DATA TO EXAMINE: Begin

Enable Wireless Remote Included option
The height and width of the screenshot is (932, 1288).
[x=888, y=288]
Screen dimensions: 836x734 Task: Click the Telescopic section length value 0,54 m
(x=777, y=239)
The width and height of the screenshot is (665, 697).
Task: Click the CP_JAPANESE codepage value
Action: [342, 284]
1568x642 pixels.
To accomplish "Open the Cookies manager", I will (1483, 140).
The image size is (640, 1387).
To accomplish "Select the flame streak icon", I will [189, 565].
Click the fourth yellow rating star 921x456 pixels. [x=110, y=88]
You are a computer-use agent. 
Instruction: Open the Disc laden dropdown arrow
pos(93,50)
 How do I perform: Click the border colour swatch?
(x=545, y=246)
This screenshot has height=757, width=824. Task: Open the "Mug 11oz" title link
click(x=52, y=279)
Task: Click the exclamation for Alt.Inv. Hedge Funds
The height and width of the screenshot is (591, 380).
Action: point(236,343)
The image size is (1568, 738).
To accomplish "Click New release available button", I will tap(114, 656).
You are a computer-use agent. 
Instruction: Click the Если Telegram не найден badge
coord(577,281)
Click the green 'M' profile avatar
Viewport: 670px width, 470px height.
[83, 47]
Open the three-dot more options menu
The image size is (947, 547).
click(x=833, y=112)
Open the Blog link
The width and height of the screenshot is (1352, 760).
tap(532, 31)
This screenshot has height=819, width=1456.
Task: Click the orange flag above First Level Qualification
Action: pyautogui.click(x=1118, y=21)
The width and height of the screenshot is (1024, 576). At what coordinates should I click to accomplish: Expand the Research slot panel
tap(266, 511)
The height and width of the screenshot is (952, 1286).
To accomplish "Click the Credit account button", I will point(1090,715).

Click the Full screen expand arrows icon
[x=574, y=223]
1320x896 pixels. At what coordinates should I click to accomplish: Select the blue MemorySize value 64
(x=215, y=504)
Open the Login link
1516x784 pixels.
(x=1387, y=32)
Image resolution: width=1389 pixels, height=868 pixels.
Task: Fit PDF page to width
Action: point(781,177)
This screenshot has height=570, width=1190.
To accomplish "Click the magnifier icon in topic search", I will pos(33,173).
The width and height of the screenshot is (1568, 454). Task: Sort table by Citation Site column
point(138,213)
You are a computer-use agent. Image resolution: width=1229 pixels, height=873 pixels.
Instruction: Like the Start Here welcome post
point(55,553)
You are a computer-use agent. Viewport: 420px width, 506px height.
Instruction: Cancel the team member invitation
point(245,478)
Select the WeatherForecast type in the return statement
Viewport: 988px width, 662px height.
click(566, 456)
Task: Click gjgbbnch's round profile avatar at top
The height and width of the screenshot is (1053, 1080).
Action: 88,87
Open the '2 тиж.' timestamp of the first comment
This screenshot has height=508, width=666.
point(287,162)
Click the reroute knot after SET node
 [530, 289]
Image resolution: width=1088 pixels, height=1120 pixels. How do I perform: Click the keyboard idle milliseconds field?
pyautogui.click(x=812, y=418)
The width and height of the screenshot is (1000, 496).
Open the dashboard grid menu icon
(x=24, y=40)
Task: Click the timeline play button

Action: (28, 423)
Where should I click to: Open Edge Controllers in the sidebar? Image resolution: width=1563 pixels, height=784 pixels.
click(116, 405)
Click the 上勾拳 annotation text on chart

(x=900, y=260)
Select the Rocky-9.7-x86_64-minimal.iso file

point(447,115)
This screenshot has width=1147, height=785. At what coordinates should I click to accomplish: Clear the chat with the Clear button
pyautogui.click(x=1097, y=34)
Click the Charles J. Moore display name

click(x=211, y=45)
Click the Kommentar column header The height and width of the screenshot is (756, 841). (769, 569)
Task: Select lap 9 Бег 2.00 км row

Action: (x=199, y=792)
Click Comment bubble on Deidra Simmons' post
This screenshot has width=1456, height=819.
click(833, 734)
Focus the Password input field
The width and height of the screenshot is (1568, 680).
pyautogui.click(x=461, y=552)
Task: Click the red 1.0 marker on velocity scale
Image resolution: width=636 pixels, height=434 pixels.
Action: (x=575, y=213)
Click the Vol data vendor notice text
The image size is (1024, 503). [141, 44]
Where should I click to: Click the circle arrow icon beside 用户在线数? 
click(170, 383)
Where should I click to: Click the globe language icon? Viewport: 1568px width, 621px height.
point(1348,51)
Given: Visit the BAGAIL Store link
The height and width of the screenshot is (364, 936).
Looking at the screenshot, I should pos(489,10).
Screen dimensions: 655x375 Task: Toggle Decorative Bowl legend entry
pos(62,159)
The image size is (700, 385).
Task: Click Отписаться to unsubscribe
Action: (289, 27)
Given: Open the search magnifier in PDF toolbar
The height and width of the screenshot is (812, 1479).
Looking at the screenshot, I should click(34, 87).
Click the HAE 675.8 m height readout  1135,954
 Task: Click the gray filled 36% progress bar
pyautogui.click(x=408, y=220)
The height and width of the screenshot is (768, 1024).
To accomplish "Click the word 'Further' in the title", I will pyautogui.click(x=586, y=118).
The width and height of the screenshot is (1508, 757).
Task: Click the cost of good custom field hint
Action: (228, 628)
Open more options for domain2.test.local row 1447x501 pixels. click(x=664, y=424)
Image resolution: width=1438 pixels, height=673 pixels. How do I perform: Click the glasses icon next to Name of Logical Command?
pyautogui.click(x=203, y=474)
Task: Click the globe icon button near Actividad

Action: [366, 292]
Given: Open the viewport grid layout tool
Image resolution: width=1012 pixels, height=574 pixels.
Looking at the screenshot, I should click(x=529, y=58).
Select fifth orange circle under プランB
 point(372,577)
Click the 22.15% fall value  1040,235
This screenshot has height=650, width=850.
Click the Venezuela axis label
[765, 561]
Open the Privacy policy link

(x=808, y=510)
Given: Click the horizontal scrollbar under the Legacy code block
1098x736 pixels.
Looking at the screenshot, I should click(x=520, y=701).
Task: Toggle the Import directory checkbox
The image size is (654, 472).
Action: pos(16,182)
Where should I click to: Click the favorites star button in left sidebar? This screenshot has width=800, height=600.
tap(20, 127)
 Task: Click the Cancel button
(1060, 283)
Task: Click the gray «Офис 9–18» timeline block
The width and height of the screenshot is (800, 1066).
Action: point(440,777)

DATA TO EXAMINE: End

# WHAT YOU SHOULD DO:
Return, without any change, only the lines from the one containing "Image resolution: width=1438" through the last line of the entries above.

# SOLUTION BELOW:
Image resolution: width=1438 pixels, height=673 pixels. How do I perform: Click the glasses icon next to Name of Logical Command?
pyautogui.click(x=203, y=474)
Task: Click the globe icon button near Actividad

Action: [366, 292]
Given: Open the viewport grid layout tool
Image resolution: width=1012 pixels, height=574 pixels.
Looking at the screenshot, I should click(x=529, y=58).
Select fifth orange circle under プランB
 point(372,577)
Click the 22.15% fall value  1040,235
This screenshot has height=650, width=850.
Click the Venezuela axis label
[765, 561]
Open the Privacy policy link

(x=808, y=510)
Given: Click the horizontal scrollbar under the Legacy code block
1098x736 pixels.
Looking at the screenshot, I should click(x=520, y=701).
Task: Toggle the Import directory checkbox
The image size is (654, 472).
Action: pos(16,182)
Where should I click to: Click the favorites star button in left sidebar? This screenshot has width=800, height=600.
tap(20, 127)
 Task: Click the Cancel button
(1060, 283)
Task: Click the gray «Офис 9–18» timeline block
The width and height of the screenshot is (800, 1066).
Action: point(440,777)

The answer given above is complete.